▸ **Task objective**
Reproduction of part of the material below, pictures omitted: copy exactly, and only, the lines starting with the one with "Task: Select Cash" and going on through the one with "The height and width of the screenshot is (840, 1441).".

▸ **Provided information**
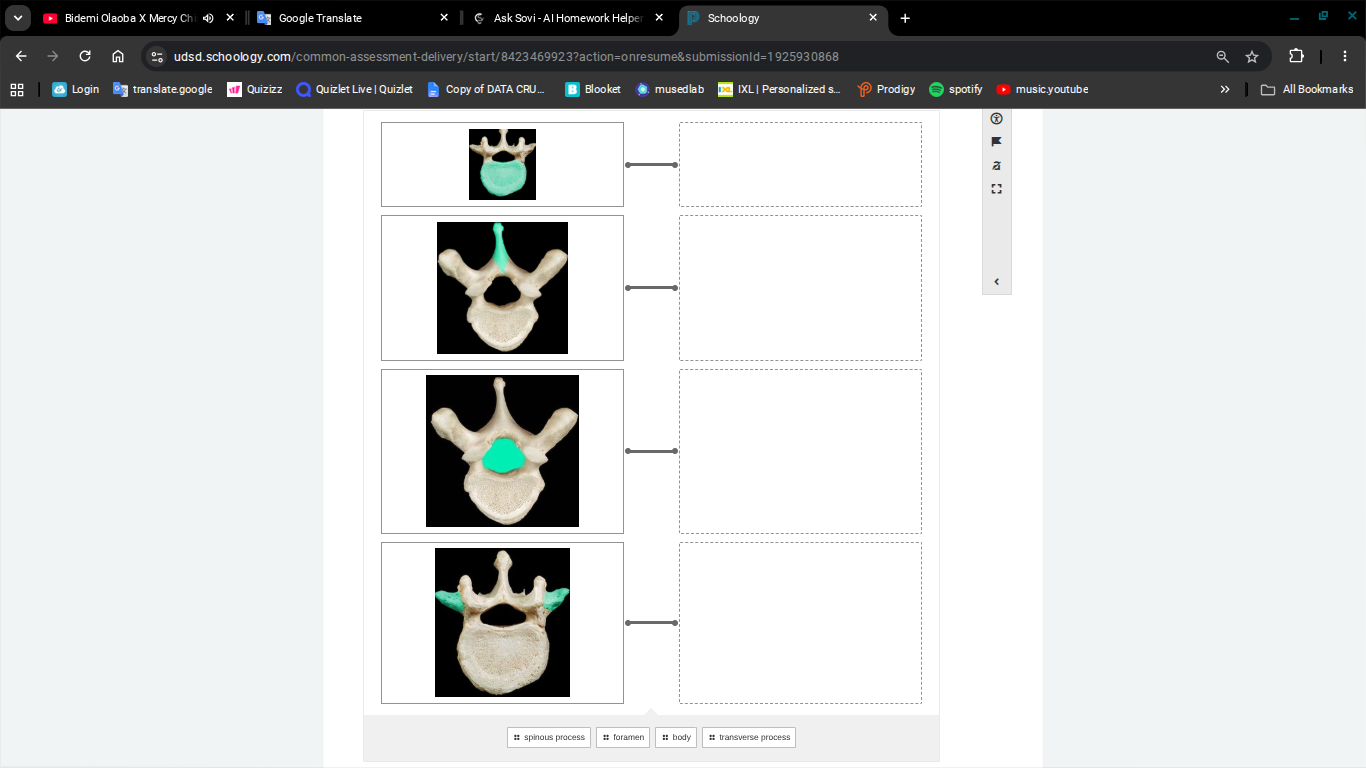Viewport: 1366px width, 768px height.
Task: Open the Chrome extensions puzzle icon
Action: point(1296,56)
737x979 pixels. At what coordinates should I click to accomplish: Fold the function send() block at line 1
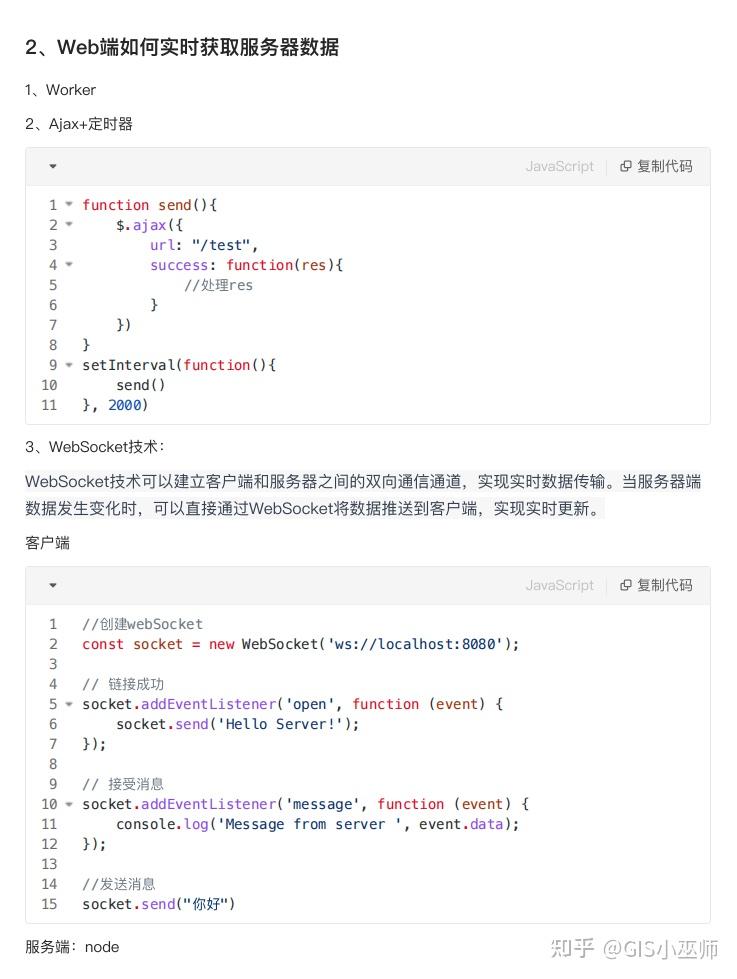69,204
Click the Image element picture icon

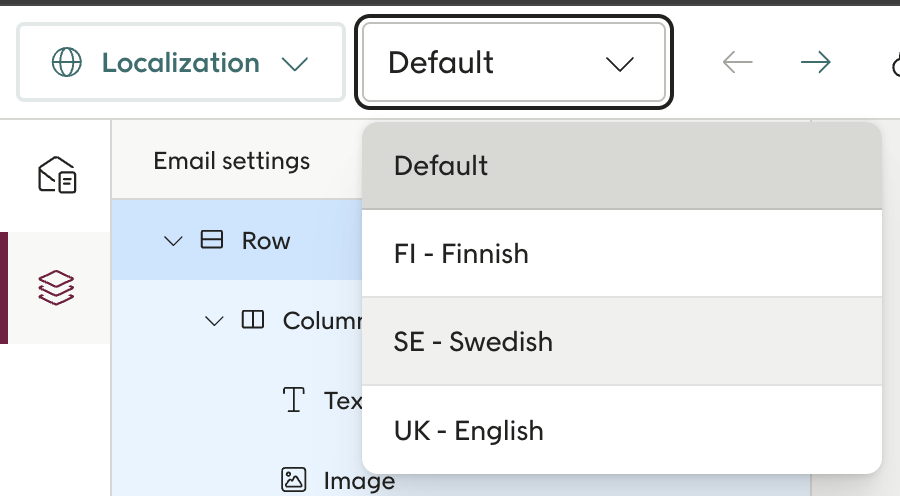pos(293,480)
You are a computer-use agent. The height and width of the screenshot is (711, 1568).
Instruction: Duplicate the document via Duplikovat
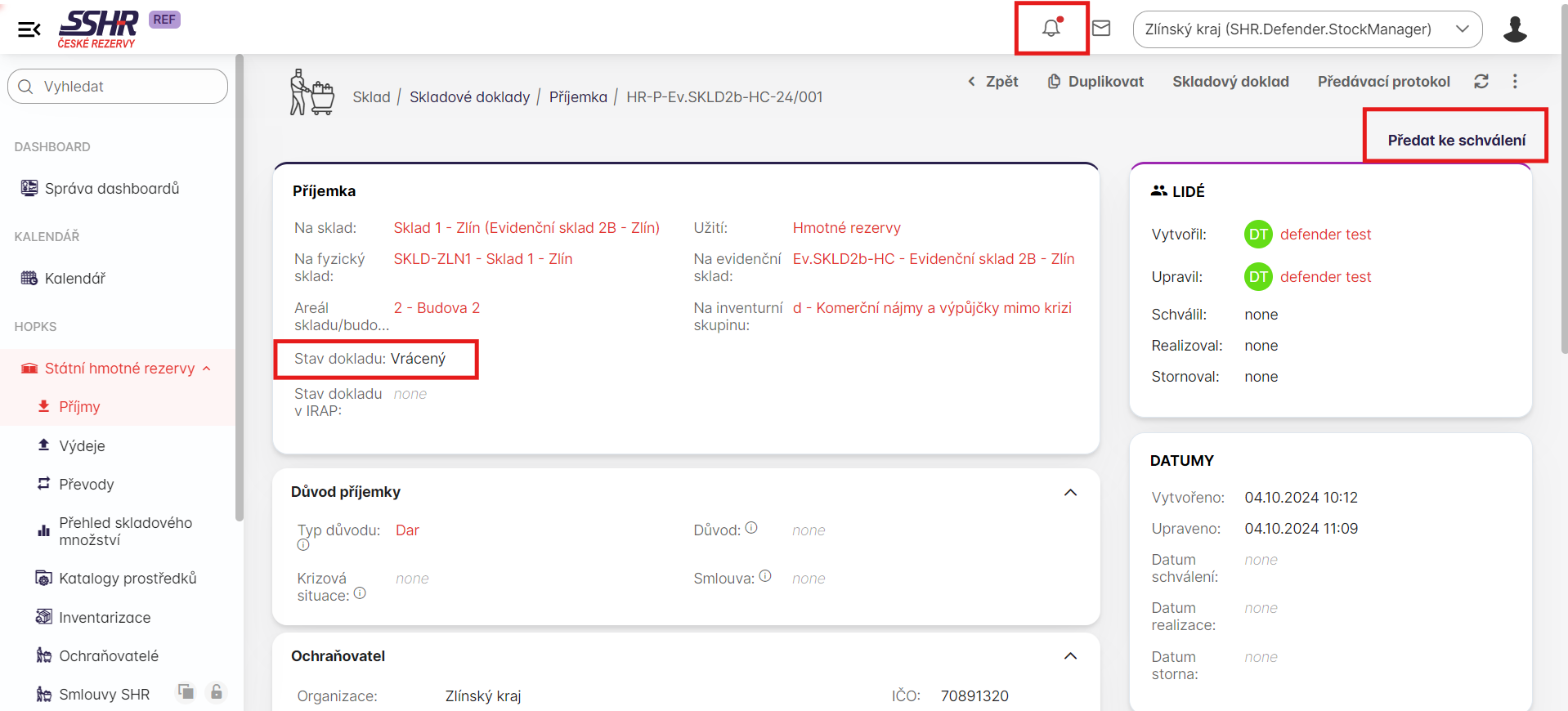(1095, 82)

--

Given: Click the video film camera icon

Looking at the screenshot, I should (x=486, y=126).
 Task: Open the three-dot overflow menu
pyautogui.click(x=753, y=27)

--

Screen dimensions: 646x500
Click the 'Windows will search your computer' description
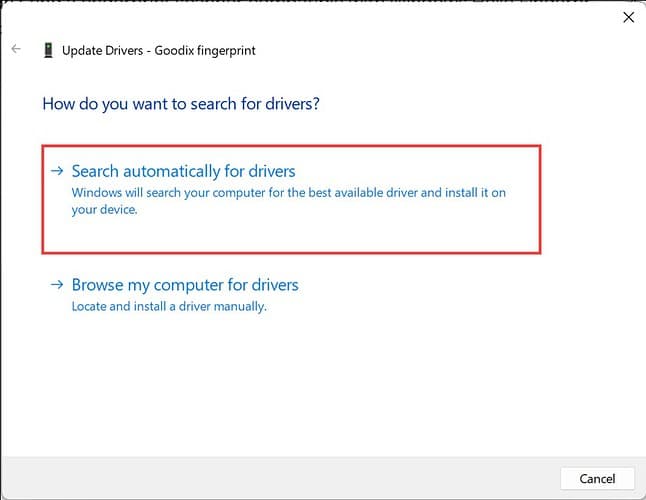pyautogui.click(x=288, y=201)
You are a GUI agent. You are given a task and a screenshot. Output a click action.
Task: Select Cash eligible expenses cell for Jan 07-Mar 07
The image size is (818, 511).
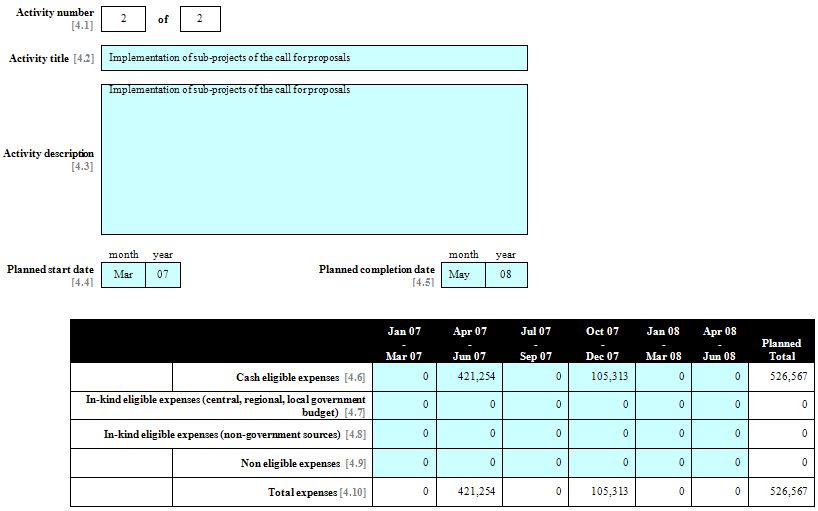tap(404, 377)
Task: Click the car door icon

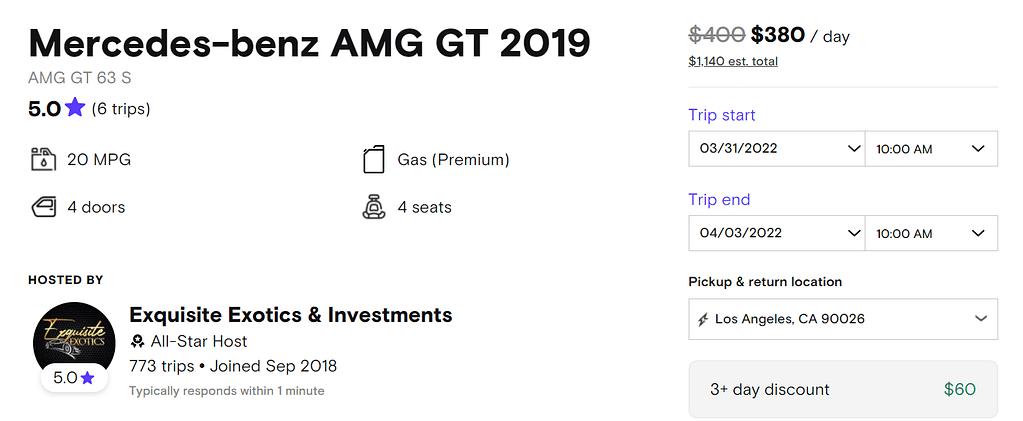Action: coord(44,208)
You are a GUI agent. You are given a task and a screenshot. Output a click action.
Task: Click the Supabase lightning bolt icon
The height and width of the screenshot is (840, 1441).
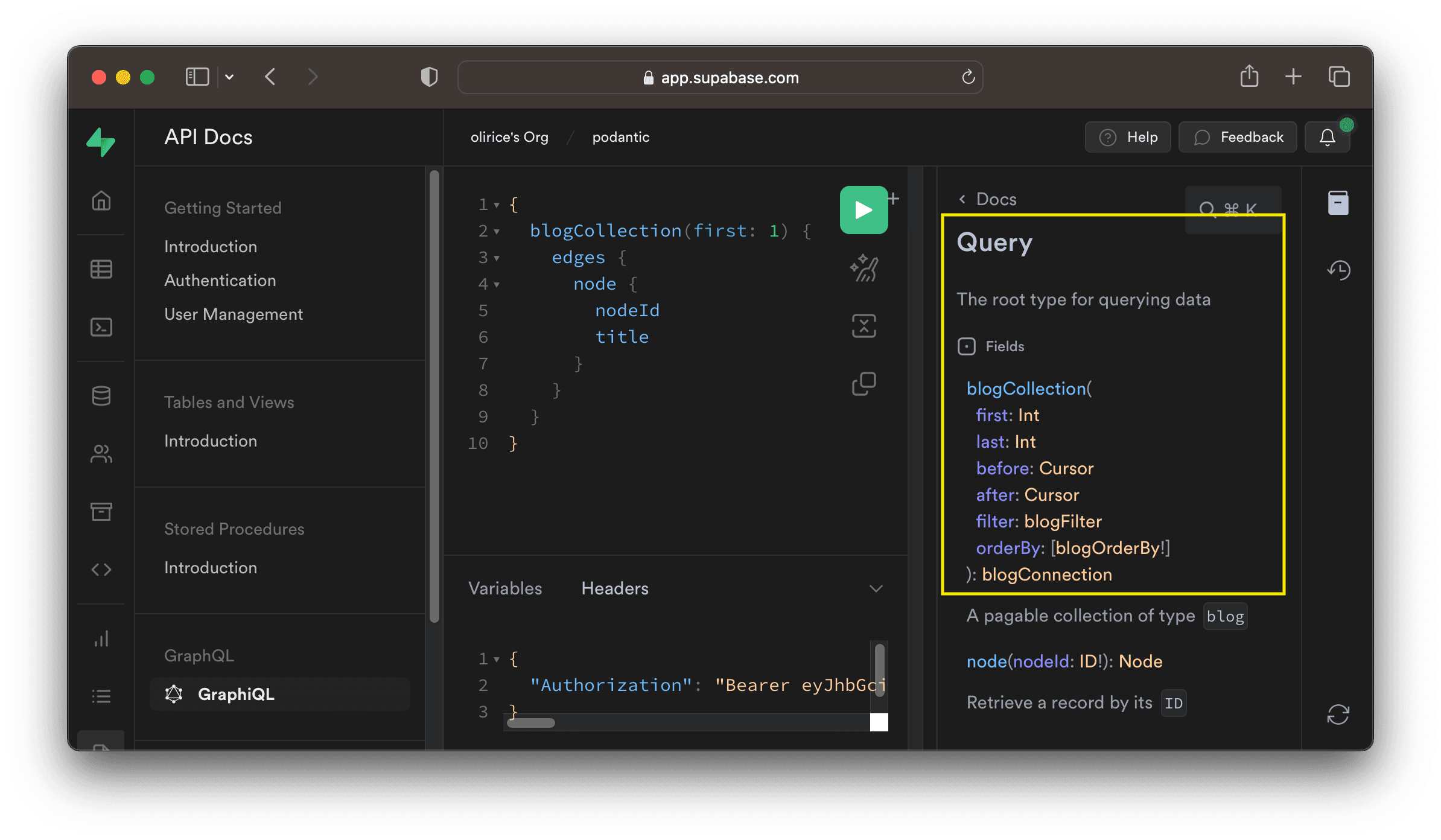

▸ **Finished exercise**
Task: Select Cash eligible expenses cell for Jan 07-Mar 07
The image size is (818, 511).
tap(404, 377)
Task: Click the car door icon

Action: coord(44,208)
You are a GUI agent. You are given a task and a screenshot. Output a click action.
Task: Click the Supabase lightning bolt icon
The height and width of the screenshot is (840, 1441).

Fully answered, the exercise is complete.